_Exercise prompt_
Within the records, find every line that includes the word "General" and copy it.

(Data entries)
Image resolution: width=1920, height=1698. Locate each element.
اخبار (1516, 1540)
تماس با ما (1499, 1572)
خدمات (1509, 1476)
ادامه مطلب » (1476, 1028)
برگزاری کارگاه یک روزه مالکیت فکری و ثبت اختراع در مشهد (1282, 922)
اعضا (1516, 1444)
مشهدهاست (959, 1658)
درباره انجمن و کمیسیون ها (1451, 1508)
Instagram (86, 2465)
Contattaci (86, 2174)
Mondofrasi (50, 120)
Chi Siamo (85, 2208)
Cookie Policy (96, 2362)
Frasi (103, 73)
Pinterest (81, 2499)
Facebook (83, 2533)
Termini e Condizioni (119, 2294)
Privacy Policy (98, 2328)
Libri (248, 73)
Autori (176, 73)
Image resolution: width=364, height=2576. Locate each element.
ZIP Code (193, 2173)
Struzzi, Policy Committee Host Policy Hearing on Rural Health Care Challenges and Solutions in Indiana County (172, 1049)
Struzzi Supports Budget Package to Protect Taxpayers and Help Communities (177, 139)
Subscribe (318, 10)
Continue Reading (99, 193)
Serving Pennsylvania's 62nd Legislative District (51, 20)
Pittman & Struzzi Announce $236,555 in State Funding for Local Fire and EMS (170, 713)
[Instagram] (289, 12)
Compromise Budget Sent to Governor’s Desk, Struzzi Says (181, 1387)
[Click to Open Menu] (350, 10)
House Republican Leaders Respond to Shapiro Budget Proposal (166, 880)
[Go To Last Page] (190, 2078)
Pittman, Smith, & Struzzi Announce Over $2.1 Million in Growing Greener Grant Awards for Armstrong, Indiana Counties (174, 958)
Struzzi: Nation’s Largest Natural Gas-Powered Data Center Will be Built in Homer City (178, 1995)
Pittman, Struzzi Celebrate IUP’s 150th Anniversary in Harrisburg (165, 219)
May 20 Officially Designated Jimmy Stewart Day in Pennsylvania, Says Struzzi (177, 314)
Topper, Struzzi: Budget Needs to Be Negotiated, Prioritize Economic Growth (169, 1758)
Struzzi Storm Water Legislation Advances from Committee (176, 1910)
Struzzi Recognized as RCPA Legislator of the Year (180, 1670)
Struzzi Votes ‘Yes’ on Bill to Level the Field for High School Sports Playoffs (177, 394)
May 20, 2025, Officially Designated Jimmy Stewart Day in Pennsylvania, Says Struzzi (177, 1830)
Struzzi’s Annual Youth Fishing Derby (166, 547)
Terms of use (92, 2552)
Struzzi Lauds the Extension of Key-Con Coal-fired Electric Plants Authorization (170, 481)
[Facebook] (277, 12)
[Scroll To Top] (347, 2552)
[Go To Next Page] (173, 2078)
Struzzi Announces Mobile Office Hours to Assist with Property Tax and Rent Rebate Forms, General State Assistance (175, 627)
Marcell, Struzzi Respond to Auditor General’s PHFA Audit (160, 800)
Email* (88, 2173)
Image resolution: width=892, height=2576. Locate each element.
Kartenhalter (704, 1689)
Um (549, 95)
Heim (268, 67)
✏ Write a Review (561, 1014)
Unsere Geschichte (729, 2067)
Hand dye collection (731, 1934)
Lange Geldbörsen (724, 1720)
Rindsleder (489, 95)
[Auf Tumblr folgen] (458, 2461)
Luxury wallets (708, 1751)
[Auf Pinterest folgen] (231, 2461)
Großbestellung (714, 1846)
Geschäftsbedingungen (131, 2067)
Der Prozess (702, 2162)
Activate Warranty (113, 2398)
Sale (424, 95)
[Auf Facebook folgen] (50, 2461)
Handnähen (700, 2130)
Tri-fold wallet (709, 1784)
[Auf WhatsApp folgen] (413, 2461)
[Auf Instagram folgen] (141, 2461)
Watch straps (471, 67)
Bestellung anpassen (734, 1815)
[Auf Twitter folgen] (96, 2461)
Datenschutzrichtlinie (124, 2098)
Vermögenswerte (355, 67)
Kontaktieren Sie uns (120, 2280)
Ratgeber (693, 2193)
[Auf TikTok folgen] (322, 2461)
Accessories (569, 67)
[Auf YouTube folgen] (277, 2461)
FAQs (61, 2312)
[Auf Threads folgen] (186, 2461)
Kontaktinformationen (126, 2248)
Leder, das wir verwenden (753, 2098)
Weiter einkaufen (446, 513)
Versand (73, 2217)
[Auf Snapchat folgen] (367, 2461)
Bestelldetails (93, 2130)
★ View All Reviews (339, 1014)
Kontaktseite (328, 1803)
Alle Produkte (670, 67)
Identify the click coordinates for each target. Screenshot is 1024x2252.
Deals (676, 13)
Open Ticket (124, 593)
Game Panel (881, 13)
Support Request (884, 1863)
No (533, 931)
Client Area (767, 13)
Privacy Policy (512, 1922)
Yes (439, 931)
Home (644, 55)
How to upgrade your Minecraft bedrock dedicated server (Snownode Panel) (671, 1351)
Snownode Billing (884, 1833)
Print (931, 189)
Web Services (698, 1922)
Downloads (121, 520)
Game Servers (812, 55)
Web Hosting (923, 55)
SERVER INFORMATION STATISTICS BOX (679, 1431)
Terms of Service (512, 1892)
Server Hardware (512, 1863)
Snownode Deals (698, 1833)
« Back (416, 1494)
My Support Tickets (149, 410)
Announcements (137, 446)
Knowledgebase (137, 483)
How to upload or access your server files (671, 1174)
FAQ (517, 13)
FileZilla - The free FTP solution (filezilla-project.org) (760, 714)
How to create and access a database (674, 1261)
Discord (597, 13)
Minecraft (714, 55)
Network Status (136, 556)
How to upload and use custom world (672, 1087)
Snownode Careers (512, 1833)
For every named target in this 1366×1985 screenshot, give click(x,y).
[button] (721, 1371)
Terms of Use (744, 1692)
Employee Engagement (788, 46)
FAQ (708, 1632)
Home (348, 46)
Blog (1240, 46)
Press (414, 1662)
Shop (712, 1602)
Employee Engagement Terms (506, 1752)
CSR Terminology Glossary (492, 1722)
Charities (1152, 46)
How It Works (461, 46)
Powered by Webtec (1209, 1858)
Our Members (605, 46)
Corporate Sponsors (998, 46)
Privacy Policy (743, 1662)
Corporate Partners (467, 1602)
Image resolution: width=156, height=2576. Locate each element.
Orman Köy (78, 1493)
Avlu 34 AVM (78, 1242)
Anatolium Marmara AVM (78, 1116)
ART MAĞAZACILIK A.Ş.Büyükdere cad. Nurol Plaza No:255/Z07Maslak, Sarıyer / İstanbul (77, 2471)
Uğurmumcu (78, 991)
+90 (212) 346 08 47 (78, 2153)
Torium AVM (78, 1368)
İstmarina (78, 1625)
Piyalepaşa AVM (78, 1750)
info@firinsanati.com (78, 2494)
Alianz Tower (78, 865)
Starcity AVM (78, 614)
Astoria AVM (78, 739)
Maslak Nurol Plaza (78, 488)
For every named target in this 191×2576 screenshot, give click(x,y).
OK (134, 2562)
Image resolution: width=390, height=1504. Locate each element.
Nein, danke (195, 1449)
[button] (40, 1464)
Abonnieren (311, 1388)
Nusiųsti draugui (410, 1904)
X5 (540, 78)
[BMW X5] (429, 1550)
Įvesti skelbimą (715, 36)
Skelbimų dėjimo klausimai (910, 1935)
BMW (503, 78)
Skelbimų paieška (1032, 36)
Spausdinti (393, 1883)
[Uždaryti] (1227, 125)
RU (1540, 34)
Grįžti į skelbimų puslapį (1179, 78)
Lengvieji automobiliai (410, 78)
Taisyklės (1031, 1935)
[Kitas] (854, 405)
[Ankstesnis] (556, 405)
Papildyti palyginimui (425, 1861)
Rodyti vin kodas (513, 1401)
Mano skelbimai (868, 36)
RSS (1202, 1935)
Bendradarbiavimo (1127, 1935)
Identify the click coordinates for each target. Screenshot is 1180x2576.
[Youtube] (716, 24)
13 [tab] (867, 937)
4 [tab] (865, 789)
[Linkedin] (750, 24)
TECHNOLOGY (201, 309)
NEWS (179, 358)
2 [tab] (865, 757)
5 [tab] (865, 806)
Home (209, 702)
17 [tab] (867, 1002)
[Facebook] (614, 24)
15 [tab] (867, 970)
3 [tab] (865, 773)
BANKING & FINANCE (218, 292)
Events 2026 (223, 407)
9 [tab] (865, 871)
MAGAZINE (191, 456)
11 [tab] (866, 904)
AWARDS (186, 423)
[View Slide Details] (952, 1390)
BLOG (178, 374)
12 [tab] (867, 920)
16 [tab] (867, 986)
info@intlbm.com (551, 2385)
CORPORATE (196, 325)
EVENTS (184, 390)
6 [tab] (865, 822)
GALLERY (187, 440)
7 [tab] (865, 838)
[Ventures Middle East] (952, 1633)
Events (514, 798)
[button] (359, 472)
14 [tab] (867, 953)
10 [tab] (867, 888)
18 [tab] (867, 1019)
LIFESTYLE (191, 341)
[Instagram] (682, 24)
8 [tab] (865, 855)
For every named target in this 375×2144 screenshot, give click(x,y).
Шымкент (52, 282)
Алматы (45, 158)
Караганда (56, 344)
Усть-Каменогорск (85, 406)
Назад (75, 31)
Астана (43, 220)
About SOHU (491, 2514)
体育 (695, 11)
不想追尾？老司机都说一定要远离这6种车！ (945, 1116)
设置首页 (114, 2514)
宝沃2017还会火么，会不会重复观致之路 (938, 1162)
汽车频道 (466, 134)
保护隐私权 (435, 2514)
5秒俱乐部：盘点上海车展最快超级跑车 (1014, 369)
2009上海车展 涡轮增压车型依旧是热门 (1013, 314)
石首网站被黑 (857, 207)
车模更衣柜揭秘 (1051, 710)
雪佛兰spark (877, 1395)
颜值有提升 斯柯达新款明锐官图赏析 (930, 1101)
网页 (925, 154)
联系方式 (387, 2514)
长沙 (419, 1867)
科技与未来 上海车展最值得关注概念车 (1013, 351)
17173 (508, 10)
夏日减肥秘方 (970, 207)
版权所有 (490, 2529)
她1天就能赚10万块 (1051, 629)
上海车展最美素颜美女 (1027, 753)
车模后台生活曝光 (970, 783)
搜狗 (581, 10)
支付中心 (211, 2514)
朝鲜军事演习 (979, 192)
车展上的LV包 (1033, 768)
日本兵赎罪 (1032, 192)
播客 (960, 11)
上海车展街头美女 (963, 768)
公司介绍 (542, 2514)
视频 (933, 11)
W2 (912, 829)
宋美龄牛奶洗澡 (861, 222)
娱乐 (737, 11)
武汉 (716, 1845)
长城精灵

_Solution to the exercise_
Struzzi Announces Mobile Office Hours to Assist with Property Tax and Rent Rebate Forms, General State Assistance (175, 627)
Marcell, Struzzi Respond to Auditor General’s PHFA Audit (160, 800)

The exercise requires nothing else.